With the beginning of the NFL football season just a few weeks away, it’s no surprise that the topic of worker productivity and fantasy football is on the front burner again. According to the Indianapolis Business Journal (and home to the Colts, arguably some of the most ardent football fans), 37 million people spend at least 1 hour a week managing their teams, costing employers on average of $1.1 billion dollars a week in lost productivity during the football season.
This tends to put companies in a quandary: do they monitor and crackdown on such activity in hopes of increasing productivity while at the same time affecting employee morale? Or do they sit idly by while their employees spend hours on end managing and carrying on conversations about the merits of trading a particular player? There does not appear to be any clear answer to this common situation, but as long as the work gets done and the employees get to check their rosters, it appears to be a compromise by company and employee can live with during the football season.
2 Responses
Peter
August 17th, 2007 at 10:35 pm
1That challenger study is mostly bogus. It calculates time spent on fantasy football and assumes its done during work, when it could be during legitimate breaks or even after work. They’re terrible with their methodology and just try to get attention … just like their NCAA bracket study and others. But the media just love grabbing those headlines without digging any deeper.

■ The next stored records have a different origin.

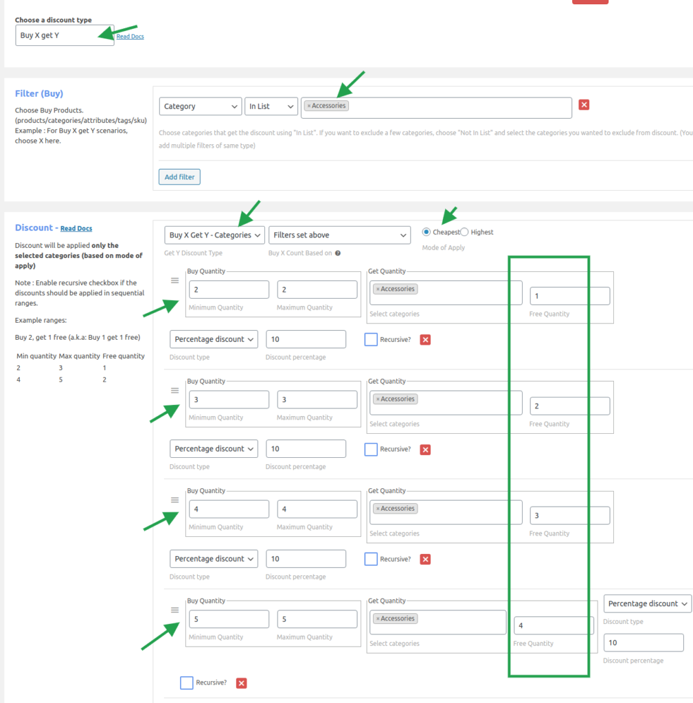
Task: Open the Category filter type dropdown
Action: tap(200, 106)
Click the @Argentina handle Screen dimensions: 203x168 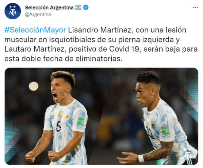(38, 15)
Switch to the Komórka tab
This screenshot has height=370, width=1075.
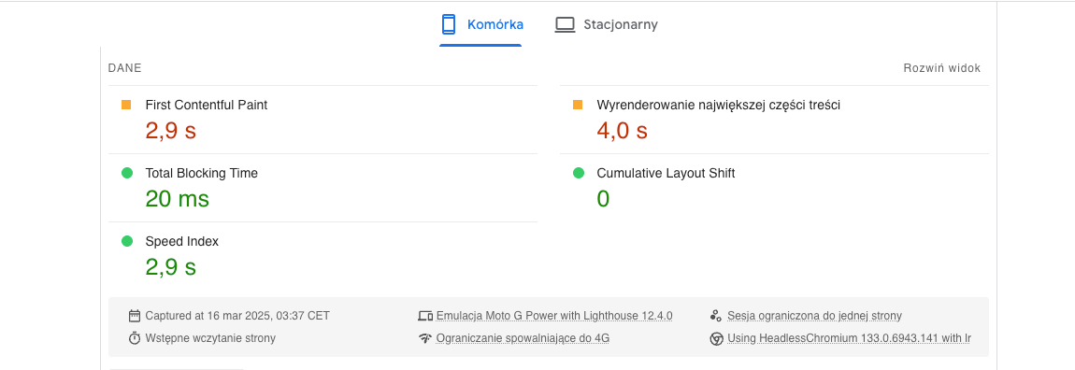coord(481,25)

And the FSTA.org surveys show fantasy sports is actually a very positive force in the workplace. Very little investigation by the reporter on that. It’s bad journalism to just introduce the counterpoint in the last graph.
Jim Nguyen
September 7th, 2007 at 2:24 pm
2I’ve seen estimates for fantasy players in the US anywhere from 12 million to 25 million and the costs to employers be an even bigger range. I’d like to see a better, more in-depth study.